An ebony brow quirked. ‘Ashamed of me?’
‘Don’t be silly!’ Harriet laughed, and explained her concern. But for some reason what had seemed so simple appeared to become very complicated when voiced beneath the questioning onslaught of Rafael’s cool, dark scrutiny.
‘I can read you like a neon sign…and the message is sad.’
Harriet gave him a look of astonishment. ‘I beg your pardon?’
‘You are reluctant to be photographed in my company because you don’t want Luke to know that you’re with me now,’ Rafael framed with icy derision.
‘That’s total nonsense!’
‘I don’t think so. You’re still hoping to get your ex-fiancé back—’
‘Of course I’m not!’
‘I don’t believe you, a mhilis,’ Rafael admitted very drily. ‘But let’s leave it there. I see no need to involve myself with your private concerns.’

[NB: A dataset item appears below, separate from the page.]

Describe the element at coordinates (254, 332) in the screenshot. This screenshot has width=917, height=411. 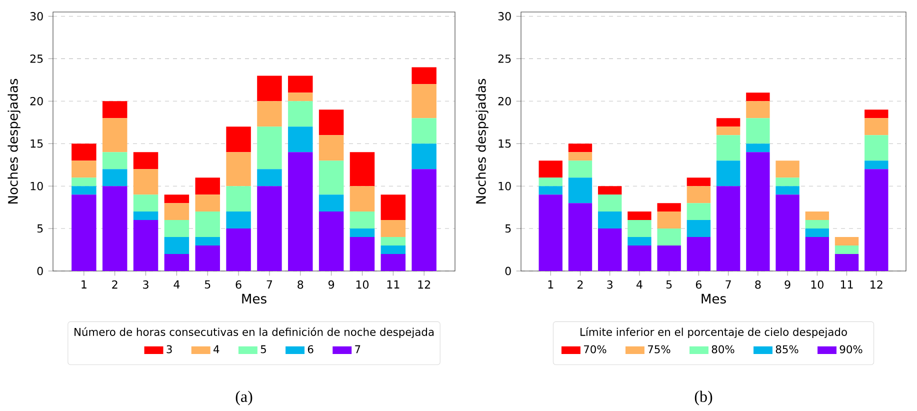
I see `legend-title: Número de horas consecutivas en la definición de noche despejada` at that location. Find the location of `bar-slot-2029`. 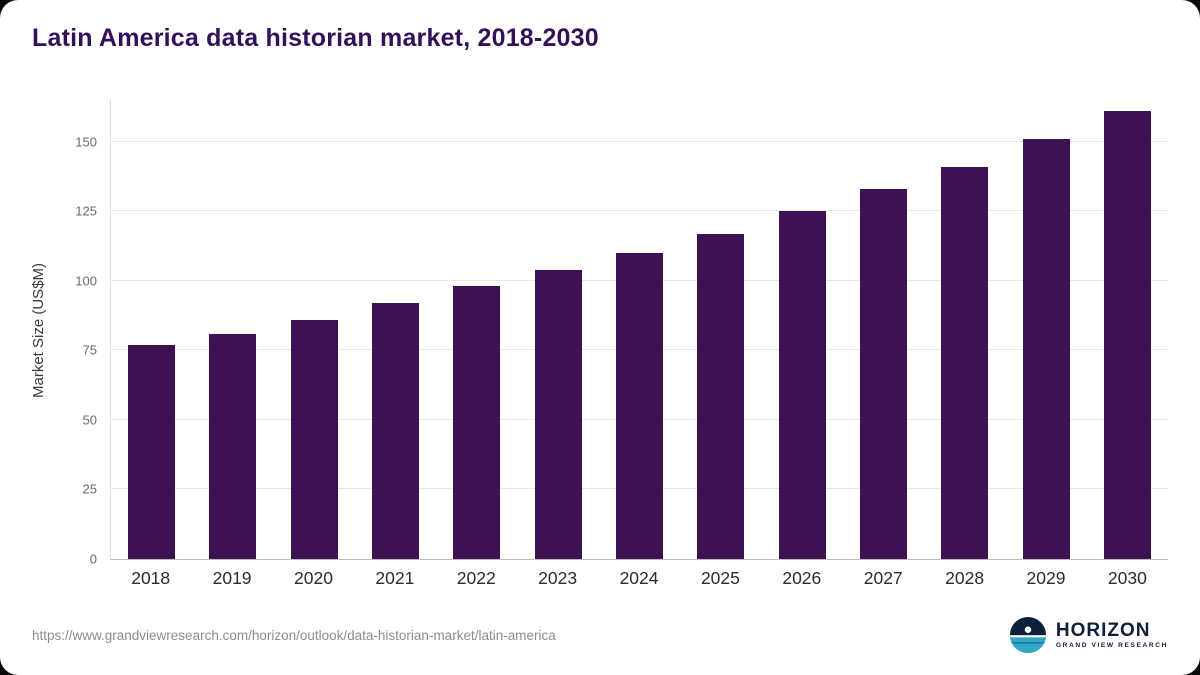

bar-slot-2029 is located at coordinates (1046, 330).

Squashed by that lofty assurance of uninterest, Harriet breathed in deep, annoyed that she had been denied the chance to rebut his suspicions, but concerned that a too robust defence would make her look very uncool and unduly keen to please. At the precise moment that she was inwardly wrestling with such uneasy concerns they entered the private suite he had hired to entertain his guests. Within twenty seconds of their entrance a crowd was jostling for his attention, with waves, loud greetings and a physical pushiness that saw Harriet elbowed out of the way so fast she found herself sidelined by the wall without quite knowing how she had got there. Resigned to being ignored, or at the very least overlooked in that excited melee, she was not the only person surprised when Rafael swung round in patent search of her and waited pointedly for her to move back to his side.